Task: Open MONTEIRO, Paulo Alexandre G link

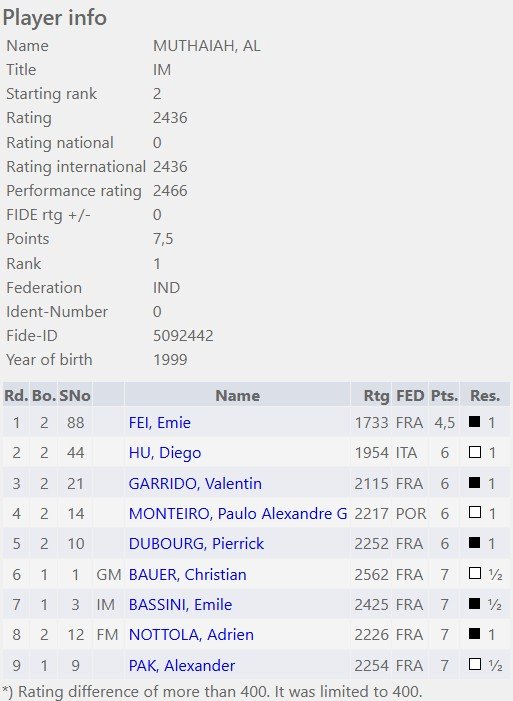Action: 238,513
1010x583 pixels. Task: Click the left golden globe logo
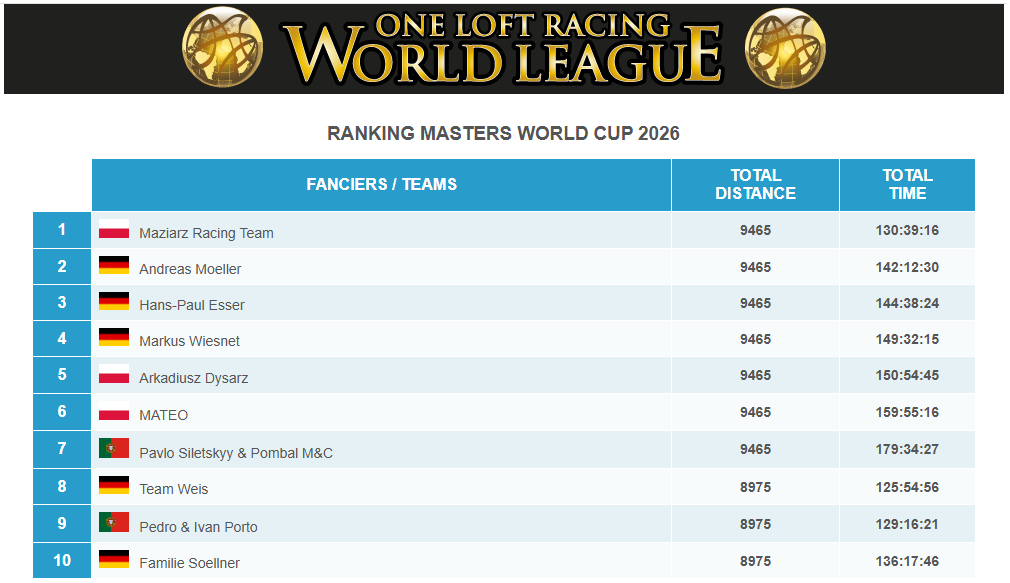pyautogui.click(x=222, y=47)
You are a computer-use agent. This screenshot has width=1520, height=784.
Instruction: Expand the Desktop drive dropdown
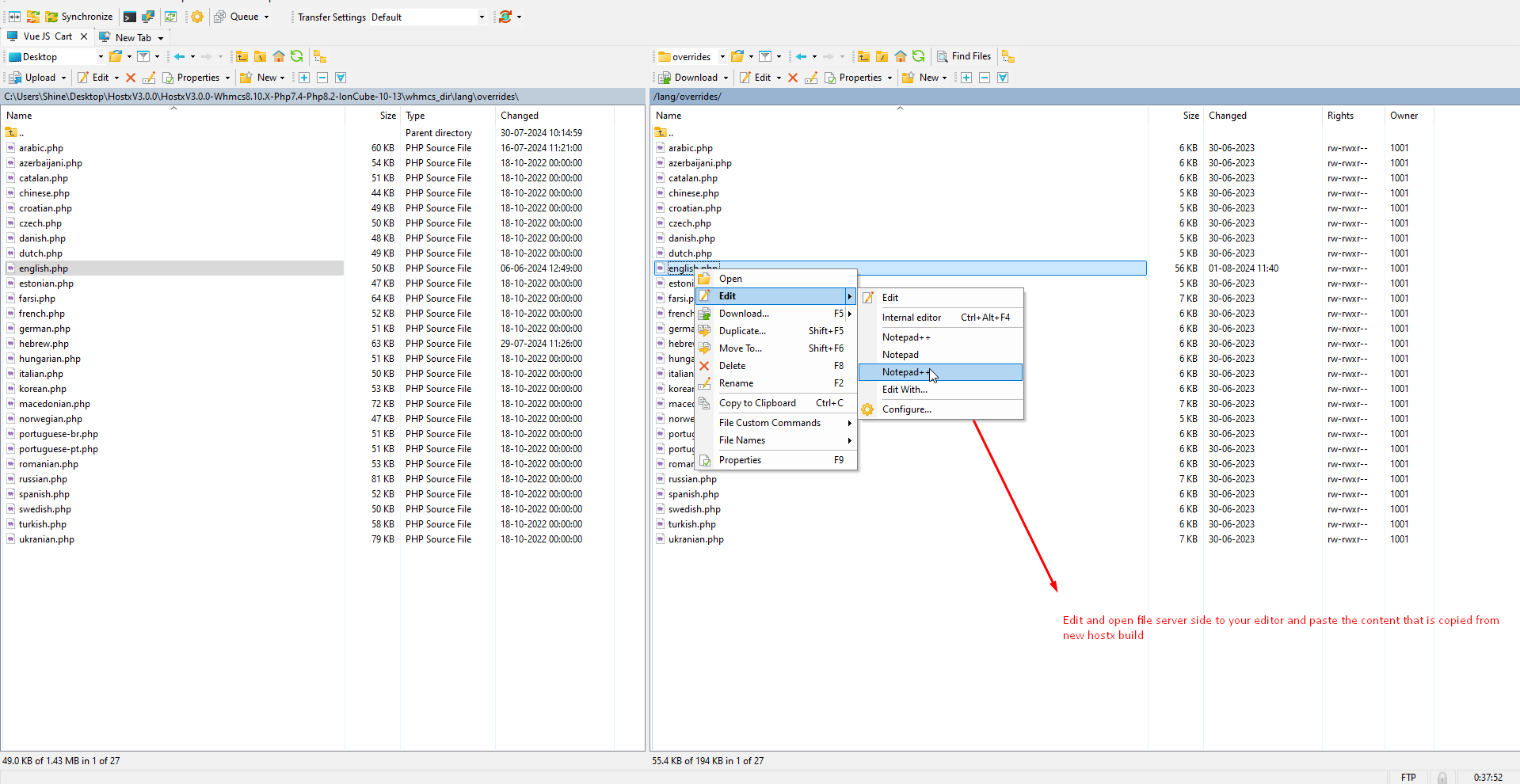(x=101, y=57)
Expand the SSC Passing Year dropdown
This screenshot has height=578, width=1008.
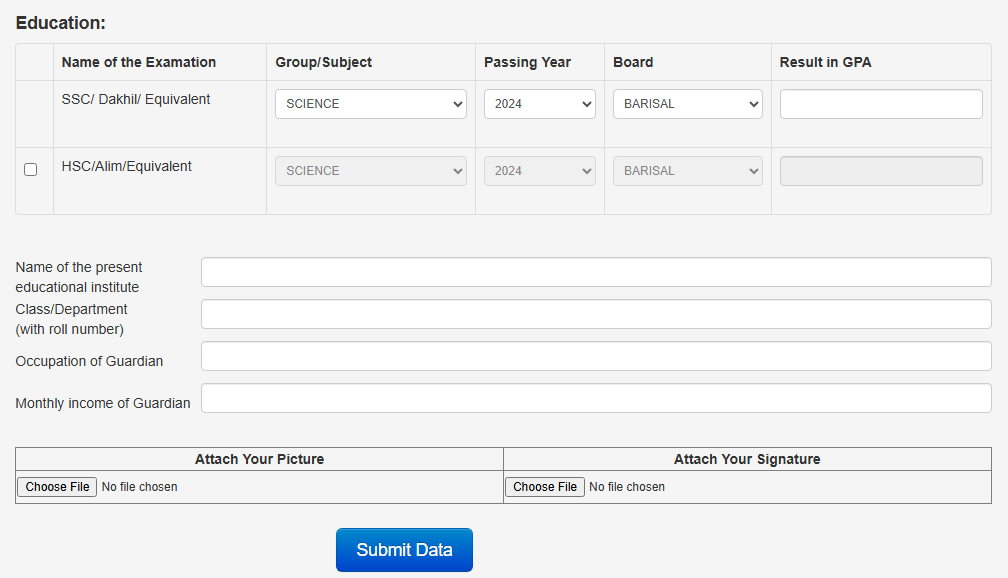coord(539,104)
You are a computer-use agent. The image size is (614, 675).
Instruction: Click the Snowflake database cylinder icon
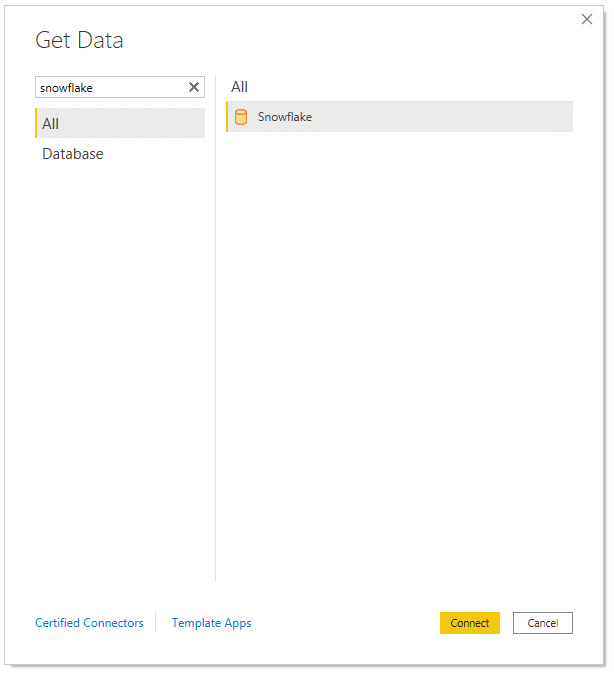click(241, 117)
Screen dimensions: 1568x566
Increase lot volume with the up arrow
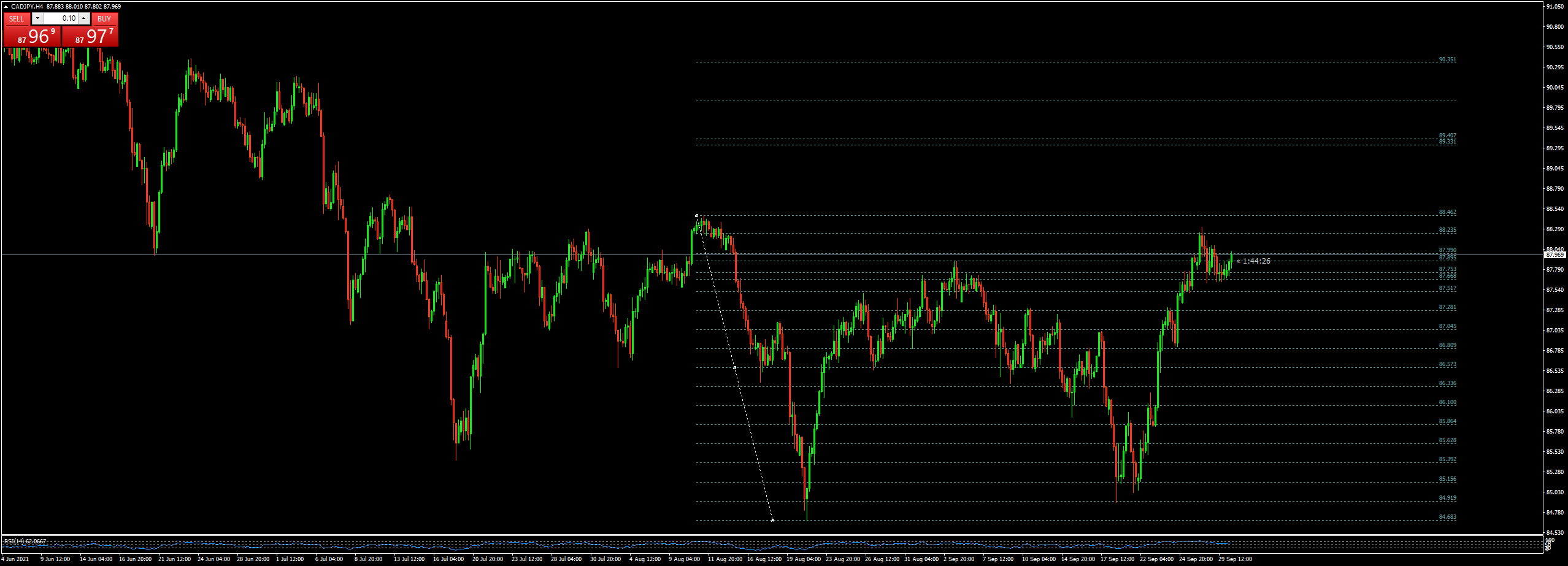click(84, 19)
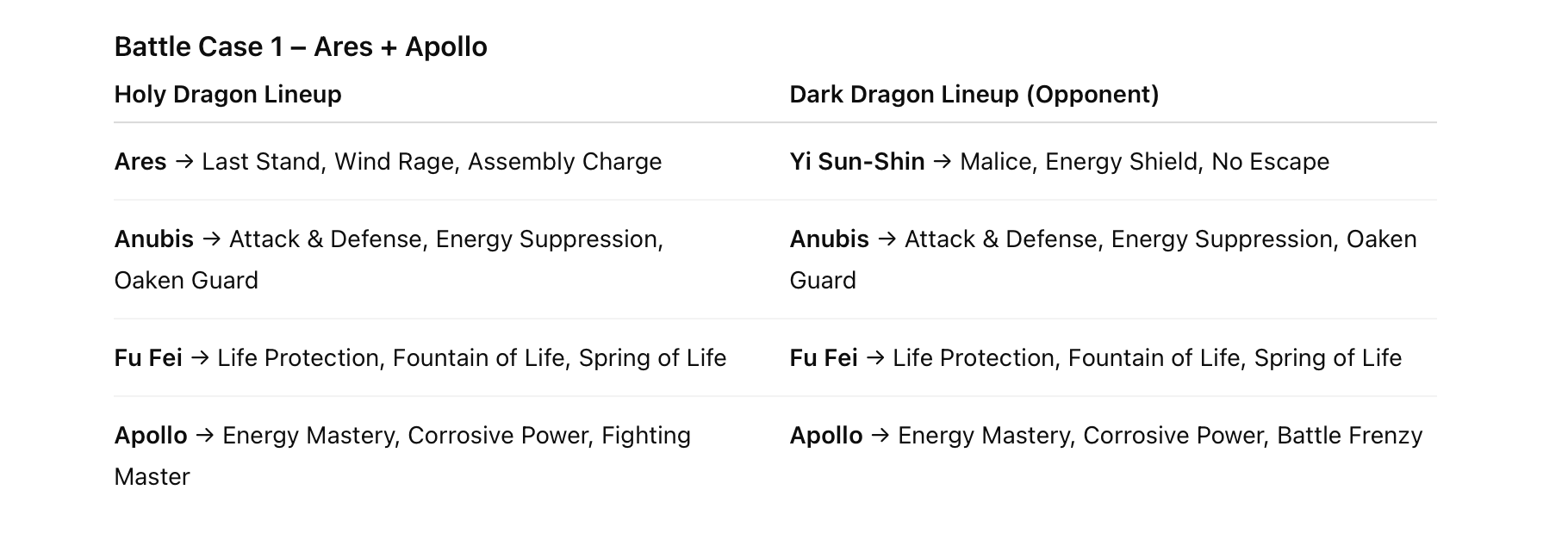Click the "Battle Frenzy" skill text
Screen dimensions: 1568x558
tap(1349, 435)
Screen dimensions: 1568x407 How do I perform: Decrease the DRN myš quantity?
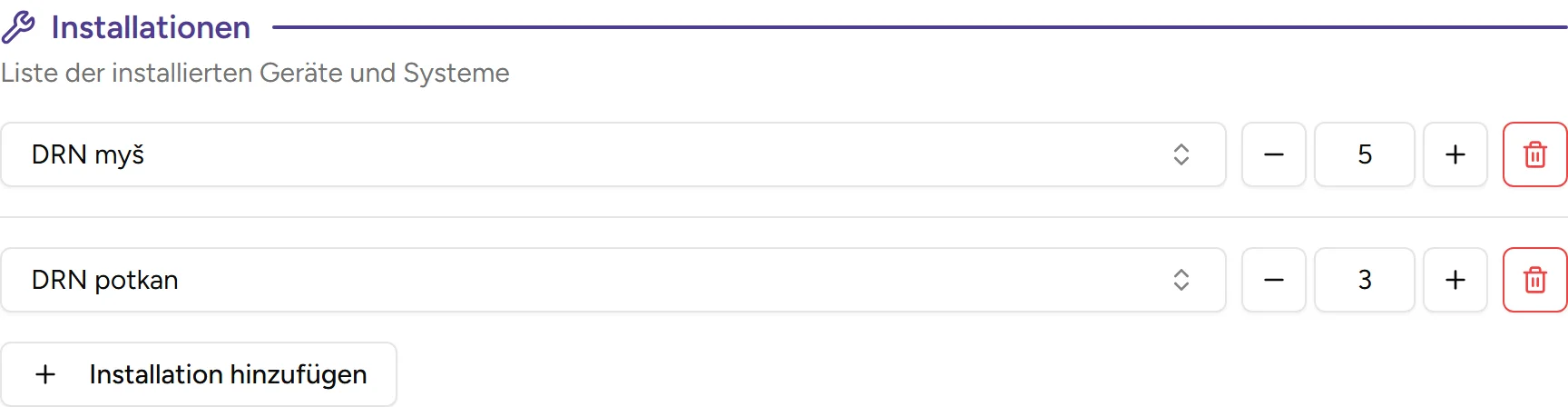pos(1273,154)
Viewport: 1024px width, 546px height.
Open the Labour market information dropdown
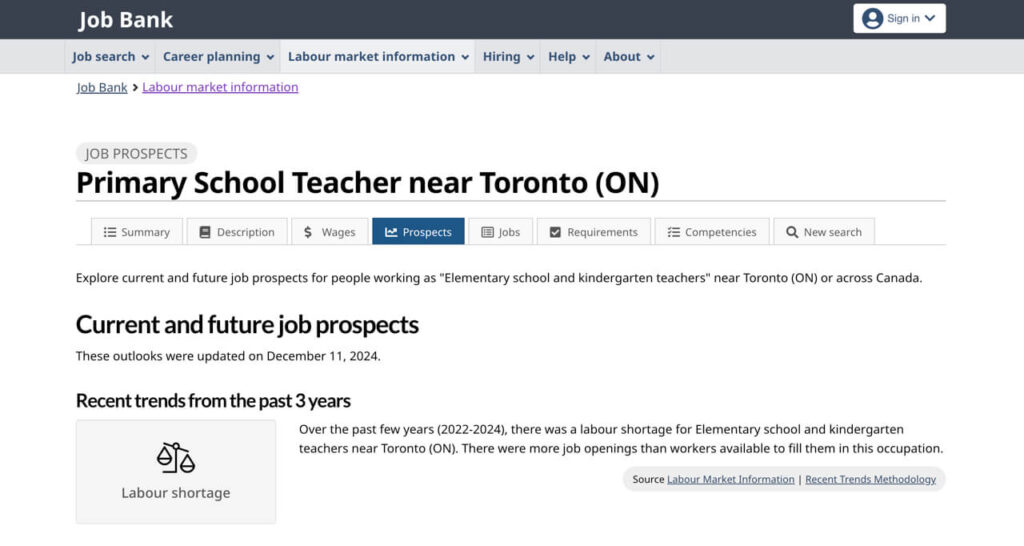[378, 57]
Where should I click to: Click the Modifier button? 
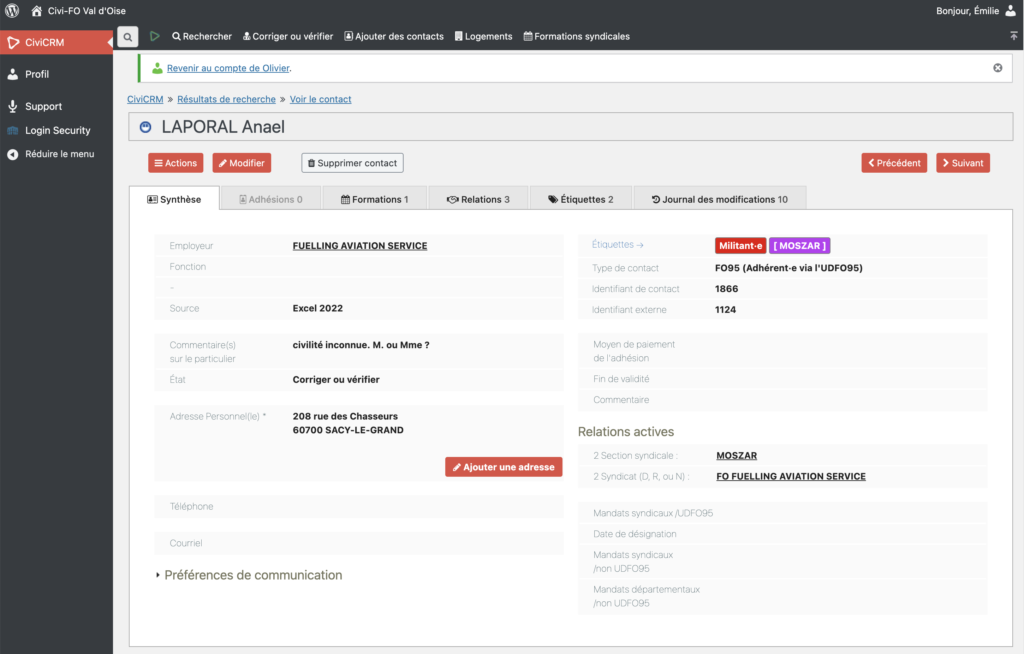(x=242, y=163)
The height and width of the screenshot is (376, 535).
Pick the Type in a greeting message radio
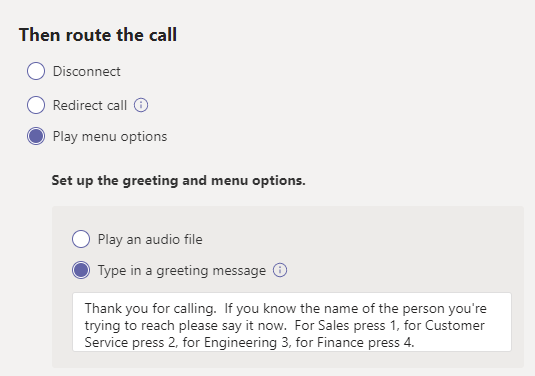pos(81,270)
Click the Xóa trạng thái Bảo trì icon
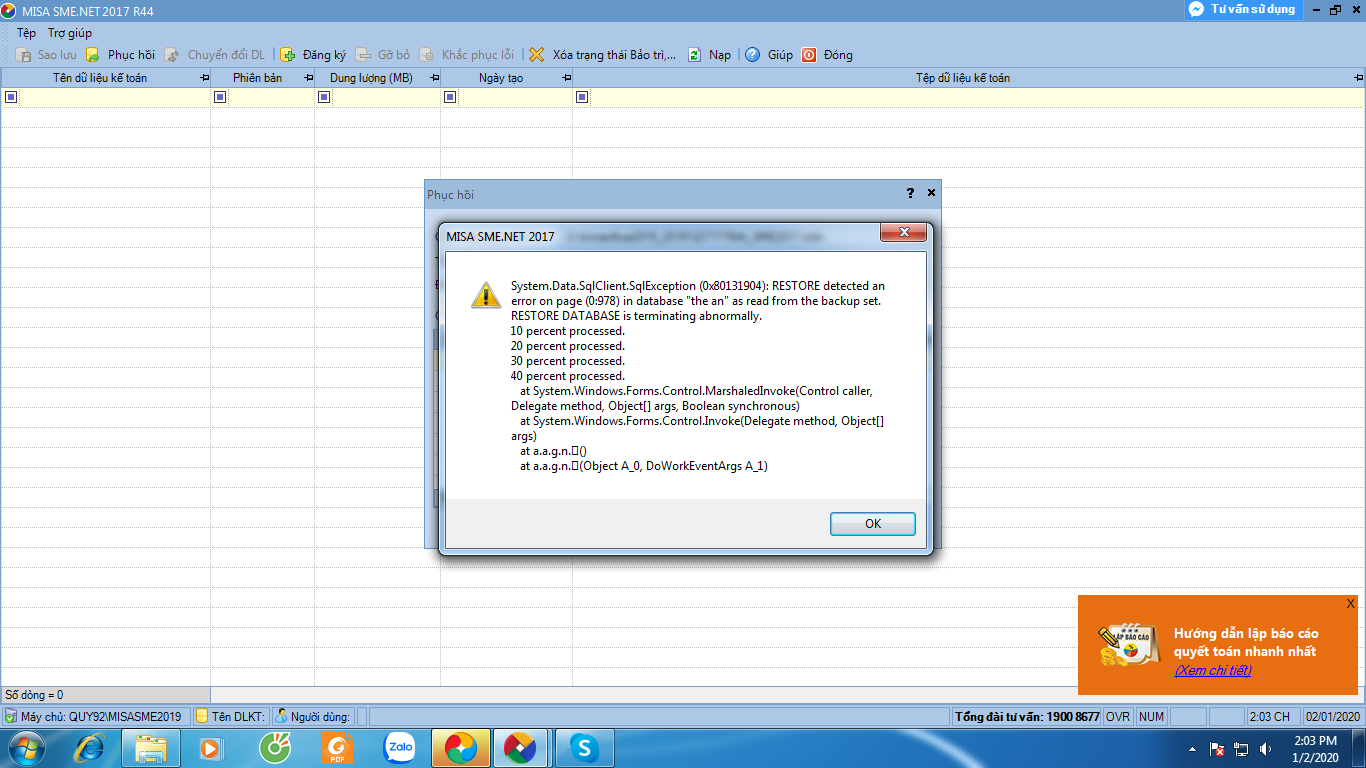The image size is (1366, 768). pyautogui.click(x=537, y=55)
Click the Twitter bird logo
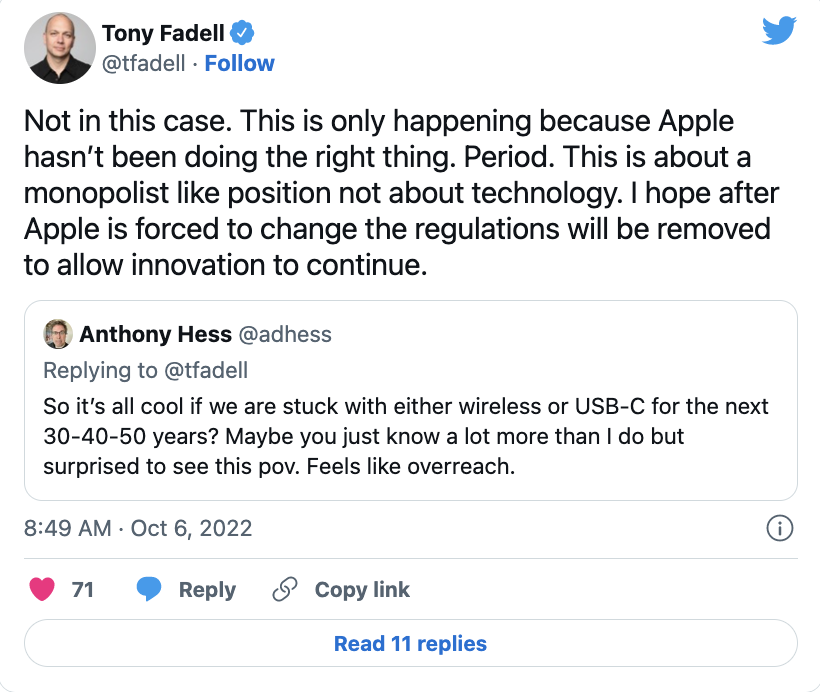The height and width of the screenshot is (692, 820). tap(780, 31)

Work request:
Scan the records above for the word "computer". Show each line in which it appears.

Answer box:
You are a computer-use agent. This screenshot has width=1520, height=784.
You are a computer-use agent. The image size is (614, 675).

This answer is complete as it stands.